= TASK =
An exact transcription of every record is needed.

Collected data
------------------------------------

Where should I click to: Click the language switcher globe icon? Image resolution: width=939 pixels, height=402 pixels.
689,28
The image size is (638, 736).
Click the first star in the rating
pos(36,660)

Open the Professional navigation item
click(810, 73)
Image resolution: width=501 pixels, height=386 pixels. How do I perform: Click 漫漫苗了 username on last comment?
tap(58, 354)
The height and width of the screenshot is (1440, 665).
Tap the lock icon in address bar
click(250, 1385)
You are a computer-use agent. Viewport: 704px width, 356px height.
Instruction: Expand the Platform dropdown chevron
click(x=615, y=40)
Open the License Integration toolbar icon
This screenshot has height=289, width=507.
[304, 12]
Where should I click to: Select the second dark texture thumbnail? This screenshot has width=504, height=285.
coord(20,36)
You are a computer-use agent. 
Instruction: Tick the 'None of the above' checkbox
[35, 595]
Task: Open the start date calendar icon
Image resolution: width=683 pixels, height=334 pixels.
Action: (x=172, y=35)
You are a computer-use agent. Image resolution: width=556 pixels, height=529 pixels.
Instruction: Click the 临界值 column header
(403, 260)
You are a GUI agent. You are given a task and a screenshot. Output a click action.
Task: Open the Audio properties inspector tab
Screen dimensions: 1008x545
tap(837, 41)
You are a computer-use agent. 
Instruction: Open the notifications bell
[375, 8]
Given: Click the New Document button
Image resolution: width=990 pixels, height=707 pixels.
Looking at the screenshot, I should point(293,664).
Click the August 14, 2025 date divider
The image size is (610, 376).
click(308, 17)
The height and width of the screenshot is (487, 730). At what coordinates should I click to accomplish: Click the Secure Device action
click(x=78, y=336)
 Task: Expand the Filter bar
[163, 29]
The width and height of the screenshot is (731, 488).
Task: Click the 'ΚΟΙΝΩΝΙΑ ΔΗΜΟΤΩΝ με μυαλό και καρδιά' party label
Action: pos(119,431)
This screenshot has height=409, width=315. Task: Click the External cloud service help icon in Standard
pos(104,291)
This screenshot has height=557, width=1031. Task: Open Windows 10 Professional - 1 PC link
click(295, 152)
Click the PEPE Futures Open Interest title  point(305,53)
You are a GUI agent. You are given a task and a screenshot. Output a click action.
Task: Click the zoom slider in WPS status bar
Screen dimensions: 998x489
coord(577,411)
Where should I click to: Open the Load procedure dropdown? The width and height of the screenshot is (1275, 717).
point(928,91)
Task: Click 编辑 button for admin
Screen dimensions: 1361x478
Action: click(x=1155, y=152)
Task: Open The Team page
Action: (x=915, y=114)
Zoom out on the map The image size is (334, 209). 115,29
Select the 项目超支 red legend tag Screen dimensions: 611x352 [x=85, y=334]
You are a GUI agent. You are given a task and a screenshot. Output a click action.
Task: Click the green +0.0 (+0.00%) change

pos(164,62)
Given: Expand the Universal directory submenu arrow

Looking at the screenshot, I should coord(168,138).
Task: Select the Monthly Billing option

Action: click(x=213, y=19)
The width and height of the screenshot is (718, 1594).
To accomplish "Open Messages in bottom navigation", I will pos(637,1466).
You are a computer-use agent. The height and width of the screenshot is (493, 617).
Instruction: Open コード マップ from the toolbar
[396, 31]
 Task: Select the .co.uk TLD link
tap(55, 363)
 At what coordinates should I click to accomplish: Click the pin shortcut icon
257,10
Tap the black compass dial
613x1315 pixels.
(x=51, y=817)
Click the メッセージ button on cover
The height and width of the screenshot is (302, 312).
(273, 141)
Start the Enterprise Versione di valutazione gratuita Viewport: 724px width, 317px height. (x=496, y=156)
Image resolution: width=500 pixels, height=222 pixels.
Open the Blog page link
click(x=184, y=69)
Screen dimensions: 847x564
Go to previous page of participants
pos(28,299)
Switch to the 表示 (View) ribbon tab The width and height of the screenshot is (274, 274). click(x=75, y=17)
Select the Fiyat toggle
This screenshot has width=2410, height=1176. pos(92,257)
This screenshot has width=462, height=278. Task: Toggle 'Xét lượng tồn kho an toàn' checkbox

------------------------------------

= SOLUTION TO THIS TASK =
Where should I click to: Click the language switcher globe icon? Image resolution: width=939 pixels, height=402 pixels.
689,28
The image size is (638, 736).
Click the first star in the rating
pos(36,660)

Open the Professional navigation item
click(810, 73)
Image resolution: width=501 pixels, height=386 pixels. How do I perform: Click 漫漫苗了 username on last comment?
tap(58, 354)
The height and width of the screenshot is (1440, 665).
Tap the lock icon in address bar
click(250, 1385)
You are a computer-use agent. Viewport: 704px width, 356px height.
Instruction: Expand the Platform dropdown chevron
click(x=615, y=40)
Open the License Integration toolbar icon
This screenshot has height=289, width=507.
[304, 12]
Where should I click to: Select the second dark texture thumbnail? This screenshot has width=504, height=285.
coord(20,36)
You are a computer-use agent. 
Instruction: Tick the 'None of the above' checkbox
[35, 595]
Task: Open the start date calendar icon
Image resolution: width=683 pixels, height=334 pixels.
Action: (x=172, y=35)
You are a computer-use agent. Image resolution: width=556 pixels, height=529 pixels.
Instruction: Click the 临界值 column header
(403, 260)
You are a GUI agent. You are given a task and a screenshot. Output a click action.
Task: Open the Audio properties inspector tab
Screen dimensions: 1008x545
tap(837, 41)
You are a computer-use agent. 
Instruction: Open the notifications bell
[375, 8]
Given: Click the New Document button
Image resolution: width=990 pixels, height=707 pixels.
Looking at the screenshot, I should point(293,664).
Click the August 14, 2025 date divider
The image size is (610, 376).
click(308, 17)
The height and width of the screenshot is (487, 730). At what coordinates should I click to accomplish: Click the Secure Device action
click(x=78, y=336)
 Task: Expand the Filter bar
[163, 29]
The width and height of the screenshot is (731, 488).
Task: Click the 'ΚΟΙΝΩΝΙΑ ΔΗΜΟΤΩΝ με μυαλό και καρδιά' party label
Action: pos(119,431)
This screenshot has height=409, width=315. Task: Click the External cloud service help icon in Standard
pos(104,291)
This screenshot has height=557, width=1031. Task: Open Windows 10 Professional - 1 PC link
click(295, 152)
Click the PEPE Futures Open Interest title  point(305,53)
You are a GUI agent. You are given a task and a screenshot. Output a click action.
Task: Click the zoom slider in WPS status bar
Screen dimensions: 998x489
coord(577,411)
Where should I click to: Open the Load procedure dropdown? The width and height of the screenshot is (1275, 717).
point(928,91)
Task: Click 编辑 button for admin
Screen dimensions: 1361x478
Action: click(x=1155, y=152)
Task: Open The Team page
Action: (x=915, y=114)
Zoom out on the map The image size is (334, 209). 115,29
Select the 项目超支 red legend tag Screen dimensions: 611x352 [x=85, y=334]
You are a GUI agent. You are given a task and a screenshot. Output a click action.
Task: Click the green +0.0 (+0.00%) change

pos(164,62)
Given: Expand the Universal directory submenu arrow

Looking at the screenshot, I should coord(168,138).
Task: Select the Monthly Billing option

Action: click(x=213, y=19)
The width and height of the screenshot is (718, 1594).
To accomplish "Open Messages in bottom navigation", I will pos(637,1466).
You are a computer-use agent. The height and width of the screenshot is (493, 617).
Instruction: Open コード マップ from the toolbar
[396, 31]
 Task: Select the .co.uk TLD link
tap(55, 363)
 At what coordinates should I click to accomplish: Click the pin shortcut icon
257,10
Tap the black compass dial
613x1315 pixels.
(x=51, y=817)
Click the メッセージ button on cover
The height and width of the screenshot is (302, 312).
(273, 141)
Start the Enterprise Versione di valutazione gratuita Viewport: 724px width, 317px height. (x=496, y=156)
Image resolution: width=500 pixels, height=222 pixels.
Open the Blog page link
click(x=184, y=69)
Screen dimensions: 847x564
Go to previous page of participants
pos(28,299)
Switch to the 表示 (View) ribbon tab The width and height of the screenshot is (274, 274). click(x=75, y=17)
Select the Fiyat toggle
This screenshot has width=2410, height=1176. pos(92,257)
This screenshot has width=462, height=278. Task: Toggle 'Xét lượng tồn kho an toàn' checkbox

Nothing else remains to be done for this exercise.